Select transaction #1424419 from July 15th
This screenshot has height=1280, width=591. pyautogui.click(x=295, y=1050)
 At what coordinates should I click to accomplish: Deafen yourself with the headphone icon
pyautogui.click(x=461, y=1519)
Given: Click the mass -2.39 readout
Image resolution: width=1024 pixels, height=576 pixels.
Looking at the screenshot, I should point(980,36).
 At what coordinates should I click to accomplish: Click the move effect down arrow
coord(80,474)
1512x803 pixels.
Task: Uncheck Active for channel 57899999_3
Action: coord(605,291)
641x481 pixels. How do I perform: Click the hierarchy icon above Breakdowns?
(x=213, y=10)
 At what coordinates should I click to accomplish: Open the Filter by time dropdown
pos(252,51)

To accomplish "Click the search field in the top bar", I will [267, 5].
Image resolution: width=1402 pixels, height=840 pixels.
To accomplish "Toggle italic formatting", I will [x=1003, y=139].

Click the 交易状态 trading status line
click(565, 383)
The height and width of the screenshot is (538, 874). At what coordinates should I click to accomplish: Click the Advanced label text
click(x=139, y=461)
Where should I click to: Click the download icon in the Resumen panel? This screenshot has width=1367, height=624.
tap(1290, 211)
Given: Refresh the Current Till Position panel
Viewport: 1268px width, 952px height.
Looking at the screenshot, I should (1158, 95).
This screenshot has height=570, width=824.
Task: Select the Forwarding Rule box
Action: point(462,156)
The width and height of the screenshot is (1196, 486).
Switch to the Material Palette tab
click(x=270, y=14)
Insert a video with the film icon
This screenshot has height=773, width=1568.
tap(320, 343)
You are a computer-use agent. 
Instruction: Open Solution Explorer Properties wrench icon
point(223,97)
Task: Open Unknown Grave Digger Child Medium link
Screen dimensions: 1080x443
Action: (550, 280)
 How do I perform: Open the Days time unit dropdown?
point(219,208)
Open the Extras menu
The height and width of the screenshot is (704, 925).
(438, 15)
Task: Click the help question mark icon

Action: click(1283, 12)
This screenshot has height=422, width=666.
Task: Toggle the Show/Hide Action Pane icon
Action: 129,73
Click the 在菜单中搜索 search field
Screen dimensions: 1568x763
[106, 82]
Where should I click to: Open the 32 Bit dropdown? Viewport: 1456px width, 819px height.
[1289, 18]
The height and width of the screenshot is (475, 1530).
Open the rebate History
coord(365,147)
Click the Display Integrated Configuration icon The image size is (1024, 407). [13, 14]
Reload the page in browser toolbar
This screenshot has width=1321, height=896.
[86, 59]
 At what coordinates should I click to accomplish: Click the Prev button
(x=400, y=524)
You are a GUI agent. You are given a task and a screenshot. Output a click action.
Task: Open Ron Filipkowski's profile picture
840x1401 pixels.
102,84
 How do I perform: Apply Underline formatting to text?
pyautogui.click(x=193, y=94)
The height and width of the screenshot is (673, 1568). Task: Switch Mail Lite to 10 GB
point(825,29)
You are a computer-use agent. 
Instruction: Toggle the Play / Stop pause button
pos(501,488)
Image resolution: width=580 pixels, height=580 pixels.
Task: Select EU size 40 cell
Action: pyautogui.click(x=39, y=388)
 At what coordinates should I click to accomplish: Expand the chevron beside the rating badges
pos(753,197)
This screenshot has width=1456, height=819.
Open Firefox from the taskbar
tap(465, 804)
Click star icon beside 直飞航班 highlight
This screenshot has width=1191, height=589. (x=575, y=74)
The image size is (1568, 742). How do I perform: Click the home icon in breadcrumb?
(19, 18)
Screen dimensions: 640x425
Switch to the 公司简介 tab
============
Give the data from the line containing "The height and width of the screenshot is (475, 1530)." through the line containing "point(825,29)" as a JSON list of strings, one string per line, leaving out blank lines.

#### Final result
[
  "The height and width of the screenshot is (475, 1530).",
  "Open the rebate History",
  "coord(365,147)",
  "Click the Display Integrated Configuration icon The image size is (1024, 407). [13, 14]",
  "Reload the page in browser toolbar",
  "This screenshot has width=1321, height=896.",
  "[86, 59]",
  " At what coordinates should I click to accomplish: Click the Prev button",
  "(x=400, y=524)",
  "You are a GUI agent. You are given a task and a screenshot. Output a click action.",
  "Task: Open Ron Filipkowski's profile picture",
  "840x1401 pixels.",
  "102,84",
  " How do I perform: Apply Underline formatting to text?",
  "pyautogui.click(x=193, y=94)",
  "The height and width of the screenshot is (673, 1568). Task: Switch Mail Lite to 10 GB",
  "point(825,29)"
]